Problem to solve: Return each line in the items below that contains the word "beside", copying every such line unchanged.
-- START Data rows --
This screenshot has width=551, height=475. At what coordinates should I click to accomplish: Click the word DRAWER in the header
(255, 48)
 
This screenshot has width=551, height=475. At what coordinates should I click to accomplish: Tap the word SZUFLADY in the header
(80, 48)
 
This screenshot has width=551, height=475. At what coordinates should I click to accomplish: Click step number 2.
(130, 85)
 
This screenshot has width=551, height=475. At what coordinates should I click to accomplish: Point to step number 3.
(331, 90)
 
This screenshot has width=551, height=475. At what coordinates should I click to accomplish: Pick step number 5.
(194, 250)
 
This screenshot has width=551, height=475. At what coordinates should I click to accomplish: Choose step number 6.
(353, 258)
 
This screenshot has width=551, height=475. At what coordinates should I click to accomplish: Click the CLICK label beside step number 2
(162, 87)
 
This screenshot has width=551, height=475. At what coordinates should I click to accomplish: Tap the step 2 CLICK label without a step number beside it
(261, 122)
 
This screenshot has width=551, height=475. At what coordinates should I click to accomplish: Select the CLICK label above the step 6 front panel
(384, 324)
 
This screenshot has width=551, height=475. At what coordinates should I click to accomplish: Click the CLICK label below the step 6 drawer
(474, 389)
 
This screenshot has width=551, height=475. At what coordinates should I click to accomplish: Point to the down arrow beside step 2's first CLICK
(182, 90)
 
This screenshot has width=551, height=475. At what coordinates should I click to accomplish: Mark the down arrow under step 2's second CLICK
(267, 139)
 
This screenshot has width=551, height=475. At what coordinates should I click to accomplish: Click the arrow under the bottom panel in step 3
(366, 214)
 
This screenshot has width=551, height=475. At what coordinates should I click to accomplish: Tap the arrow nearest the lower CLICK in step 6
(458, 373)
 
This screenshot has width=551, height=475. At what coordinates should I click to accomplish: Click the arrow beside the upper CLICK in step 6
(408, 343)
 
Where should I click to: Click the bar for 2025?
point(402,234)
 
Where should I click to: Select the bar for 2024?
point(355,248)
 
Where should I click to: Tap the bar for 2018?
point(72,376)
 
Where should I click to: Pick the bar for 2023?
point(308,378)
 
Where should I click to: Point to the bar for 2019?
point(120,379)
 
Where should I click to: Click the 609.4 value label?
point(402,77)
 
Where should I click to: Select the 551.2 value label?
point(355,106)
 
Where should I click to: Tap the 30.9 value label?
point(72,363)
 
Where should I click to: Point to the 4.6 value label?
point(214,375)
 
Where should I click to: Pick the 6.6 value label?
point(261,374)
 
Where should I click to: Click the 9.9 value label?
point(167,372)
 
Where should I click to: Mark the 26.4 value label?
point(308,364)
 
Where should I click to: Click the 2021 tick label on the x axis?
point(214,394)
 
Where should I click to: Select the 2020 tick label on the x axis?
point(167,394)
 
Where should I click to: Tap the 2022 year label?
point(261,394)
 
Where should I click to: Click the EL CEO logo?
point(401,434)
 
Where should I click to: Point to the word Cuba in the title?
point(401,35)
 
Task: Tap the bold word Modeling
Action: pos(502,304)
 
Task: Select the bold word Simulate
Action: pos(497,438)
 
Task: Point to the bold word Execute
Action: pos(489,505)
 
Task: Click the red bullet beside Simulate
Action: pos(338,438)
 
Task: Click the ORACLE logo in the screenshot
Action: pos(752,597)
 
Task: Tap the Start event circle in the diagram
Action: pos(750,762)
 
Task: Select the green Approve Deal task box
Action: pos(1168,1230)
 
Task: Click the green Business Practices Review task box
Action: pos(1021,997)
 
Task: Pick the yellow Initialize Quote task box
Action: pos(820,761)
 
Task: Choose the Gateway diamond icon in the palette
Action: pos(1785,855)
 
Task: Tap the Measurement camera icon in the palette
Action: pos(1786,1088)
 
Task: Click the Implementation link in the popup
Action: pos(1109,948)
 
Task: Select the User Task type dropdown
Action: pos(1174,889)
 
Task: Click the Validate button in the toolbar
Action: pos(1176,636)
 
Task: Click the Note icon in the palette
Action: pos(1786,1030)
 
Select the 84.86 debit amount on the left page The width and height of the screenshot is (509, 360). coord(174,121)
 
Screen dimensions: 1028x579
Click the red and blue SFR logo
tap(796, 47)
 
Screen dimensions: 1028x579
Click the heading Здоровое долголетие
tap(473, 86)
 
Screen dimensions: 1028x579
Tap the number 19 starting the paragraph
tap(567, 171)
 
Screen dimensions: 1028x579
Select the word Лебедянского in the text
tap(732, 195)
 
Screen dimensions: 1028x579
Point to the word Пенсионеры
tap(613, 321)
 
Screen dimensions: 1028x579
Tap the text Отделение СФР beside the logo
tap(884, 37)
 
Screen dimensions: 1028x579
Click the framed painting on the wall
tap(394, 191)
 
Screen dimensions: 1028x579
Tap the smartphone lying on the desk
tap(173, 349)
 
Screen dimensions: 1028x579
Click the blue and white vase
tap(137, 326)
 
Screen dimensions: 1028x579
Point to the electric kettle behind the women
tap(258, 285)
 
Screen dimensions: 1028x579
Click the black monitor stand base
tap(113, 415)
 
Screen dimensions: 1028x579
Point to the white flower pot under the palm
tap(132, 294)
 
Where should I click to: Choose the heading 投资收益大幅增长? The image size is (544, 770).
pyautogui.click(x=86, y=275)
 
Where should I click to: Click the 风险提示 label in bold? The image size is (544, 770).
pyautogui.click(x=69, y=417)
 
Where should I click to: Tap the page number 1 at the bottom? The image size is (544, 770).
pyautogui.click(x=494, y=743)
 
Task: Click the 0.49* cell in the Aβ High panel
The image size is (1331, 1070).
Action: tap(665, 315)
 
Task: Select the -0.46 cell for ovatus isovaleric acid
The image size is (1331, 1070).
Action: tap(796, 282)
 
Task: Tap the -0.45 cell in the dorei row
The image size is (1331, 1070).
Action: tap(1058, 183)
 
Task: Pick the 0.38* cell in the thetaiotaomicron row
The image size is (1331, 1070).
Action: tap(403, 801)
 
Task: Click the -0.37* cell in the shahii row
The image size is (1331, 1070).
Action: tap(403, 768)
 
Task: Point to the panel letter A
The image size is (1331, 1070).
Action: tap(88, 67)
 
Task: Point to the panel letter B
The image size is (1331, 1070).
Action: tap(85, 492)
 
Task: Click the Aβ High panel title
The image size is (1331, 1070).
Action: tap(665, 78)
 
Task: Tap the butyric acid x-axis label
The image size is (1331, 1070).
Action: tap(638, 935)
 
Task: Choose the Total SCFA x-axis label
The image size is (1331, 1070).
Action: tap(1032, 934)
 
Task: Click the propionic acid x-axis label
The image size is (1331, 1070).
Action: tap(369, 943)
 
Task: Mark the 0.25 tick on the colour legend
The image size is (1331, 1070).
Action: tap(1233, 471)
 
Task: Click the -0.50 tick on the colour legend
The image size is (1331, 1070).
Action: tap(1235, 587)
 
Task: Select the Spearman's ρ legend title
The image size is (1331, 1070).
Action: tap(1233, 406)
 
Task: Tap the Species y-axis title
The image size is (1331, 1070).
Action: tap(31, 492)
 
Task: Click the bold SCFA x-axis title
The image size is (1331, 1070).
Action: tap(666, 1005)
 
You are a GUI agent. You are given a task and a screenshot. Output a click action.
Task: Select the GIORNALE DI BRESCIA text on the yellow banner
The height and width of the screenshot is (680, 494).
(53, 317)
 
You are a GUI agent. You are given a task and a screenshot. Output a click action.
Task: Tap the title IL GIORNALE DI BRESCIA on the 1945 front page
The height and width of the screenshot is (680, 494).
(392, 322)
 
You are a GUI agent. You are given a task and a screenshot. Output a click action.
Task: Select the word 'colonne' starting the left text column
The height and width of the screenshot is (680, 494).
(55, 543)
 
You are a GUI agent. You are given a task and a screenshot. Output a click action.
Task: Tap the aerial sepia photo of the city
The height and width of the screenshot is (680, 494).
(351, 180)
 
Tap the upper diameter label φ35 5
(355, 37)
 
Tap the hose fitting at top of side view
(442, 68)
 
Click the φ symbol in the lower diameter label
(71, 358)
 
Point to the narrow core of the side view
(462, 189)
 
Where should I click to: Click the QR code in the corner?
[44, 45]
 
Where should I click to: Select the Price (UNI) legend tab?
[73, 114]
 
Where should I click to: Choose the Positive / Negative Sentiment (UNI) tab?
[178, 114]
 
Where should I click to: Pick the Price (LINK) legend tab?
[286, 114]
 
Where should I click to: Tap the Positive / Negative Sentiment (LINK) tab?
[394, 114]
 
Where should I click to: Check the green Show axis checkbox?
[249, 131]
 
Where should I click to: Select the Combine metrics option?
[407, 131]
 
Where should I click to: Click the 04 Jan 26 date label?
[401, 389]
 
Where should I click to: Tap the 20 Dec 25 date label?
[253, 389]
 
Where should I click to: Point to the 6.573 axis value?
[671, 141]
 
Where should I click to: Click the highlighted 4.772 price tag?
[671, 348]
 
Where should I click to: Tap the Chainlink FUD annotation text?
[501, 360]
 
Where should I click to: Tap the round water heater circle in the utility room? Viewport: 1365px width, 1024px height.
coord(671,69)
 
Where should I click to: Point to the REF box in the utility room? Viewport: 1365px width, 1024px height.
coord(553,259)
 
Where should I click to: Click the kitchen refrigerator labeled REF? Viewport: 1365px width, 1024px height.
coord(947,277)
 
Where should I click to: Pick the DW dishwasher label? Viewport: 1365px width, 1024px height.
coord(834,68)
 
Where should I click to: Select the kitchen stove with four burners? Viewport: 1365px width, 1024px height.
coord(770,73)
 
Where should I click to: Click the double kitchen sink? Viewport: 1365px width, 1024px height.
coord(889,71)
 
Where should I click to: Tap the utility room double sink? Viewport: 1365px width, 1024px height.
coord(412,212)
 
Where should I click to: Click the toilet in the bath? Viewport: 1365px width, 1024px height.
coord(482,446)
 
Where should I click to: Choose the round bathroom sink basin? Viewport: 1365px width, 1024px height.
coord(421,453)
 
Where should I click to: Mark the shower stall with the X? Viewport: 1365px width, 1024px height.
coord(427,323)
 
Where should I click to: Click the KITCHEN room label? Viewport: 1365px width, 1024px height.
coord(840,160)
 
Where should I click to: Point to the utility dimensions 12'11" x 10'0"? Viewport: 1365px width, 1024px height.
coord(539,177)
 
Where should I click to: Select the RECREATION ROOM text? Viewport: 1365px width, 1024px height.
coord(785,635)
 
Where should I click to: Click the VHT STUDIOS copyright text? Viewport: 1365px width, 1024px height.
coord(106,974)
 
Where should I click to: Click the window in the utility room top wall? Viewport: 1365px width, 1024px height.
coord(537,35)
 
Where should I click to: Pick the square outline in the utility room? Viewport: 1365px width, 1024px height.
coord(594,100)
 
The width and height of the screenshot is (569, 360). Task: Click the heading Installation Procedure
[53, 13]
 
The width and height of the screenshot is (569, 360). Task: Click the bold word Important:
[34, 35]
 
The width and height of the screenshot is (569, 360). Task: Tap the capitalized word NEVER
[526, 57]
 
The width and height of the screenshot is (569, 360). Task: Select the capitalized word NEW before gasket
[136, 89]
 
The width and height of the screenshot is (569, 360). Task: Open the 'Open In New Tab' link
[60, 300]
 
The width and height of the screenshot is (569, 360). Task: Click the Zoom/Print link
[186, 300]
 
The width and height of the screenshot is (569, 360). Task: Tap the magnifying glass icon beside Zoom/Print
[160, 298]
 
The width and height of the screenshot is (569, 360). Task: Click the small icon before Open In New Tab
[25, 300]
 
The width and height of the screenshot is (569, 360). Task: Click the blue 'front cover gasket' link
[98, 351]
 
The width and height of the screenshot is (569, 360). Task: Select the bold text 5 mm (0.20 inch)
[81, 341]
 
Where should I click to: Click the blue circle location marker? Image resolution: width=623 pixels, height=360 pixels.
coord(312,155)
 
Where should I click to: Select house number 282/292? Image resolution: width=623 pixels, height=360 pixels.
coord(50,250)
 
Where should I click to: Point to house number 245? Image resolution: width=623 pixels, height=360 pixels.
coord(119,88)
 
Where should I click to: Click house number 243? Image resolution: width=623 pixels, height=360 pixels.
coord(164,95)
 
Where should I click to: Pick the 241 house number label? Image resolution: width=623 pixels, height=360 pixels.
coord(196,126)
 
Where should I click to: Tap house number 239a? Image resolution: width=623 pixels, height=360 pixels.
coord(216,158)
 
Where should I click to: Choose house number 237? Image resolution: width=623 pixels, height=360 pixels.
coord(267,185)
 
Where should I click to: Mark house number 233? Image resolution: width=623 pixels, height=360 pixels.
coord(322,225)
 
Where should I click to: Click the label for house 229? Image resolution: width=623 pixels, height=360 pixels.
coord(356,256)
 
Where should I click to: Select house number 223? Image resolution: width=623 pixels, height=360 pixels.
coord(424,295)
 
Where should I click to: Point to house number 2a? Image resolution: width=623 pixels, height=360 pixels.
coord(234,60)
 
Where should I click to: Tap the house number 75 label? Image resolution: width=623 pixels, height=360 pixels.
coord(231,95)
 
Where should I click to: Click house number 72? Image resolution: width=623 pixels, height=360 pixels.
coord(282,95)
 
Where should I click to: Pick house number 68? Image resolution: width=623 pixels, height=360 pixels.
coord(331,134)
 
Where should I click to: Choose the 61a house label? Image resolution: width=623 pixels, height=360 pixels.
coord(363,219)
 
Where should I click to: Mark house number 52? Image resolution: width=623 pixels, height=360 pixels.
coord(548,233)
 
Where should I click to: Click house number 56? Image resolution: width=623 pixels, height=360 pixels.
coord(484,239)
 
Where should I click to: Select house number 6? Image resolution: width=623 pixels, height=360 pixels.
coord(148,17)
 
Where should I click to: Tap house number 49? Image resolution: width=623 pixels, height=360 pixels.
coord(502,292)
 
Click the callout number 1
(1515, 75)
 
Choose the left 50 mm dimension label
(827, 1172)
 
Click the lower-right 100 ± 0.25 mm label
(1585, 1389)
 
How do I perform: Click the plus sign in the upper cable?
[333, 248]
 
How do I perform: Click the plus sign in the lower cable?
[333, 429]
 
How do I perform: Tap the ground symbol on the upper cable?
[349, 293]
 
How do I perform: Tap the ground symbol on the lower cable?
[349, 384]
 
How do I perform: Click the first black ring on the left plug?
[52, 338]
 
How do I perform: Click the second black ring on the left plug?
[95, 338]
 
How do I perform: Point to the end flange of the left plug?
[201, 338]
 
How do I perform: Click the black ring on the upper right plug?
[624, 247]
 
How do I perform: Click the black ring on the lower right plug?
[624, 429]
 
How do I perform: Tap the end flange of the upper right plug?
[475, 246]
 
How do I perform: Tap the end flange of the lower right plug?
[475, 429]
-- END Data rows --
Output for this task:
This screenshot has width=551, height=475. At what coordinates should I click to accomplish: Click the CLICK label beside step number 2
This screenshot has width=551, height=475. At what coordinates should I click to accomplish: Tap the step 2 CLICK label without a step number beside it
This screenshot has width=551, height=475. At what coordinates should I click to accomplish: Point to the down arrow beside step 2's first CLICK
This screenshot has width=551, height=475. At what coordinates should I click to accomplish: Click the arrow beside the upper CLICK in step 6
Task: Click the red bullet beside Simulate
Tap the text Отделение СФР beside the logo
The width and height of the screenshot is (569, 360). Task: Tap the magnifying glass icon beside Zoom/Print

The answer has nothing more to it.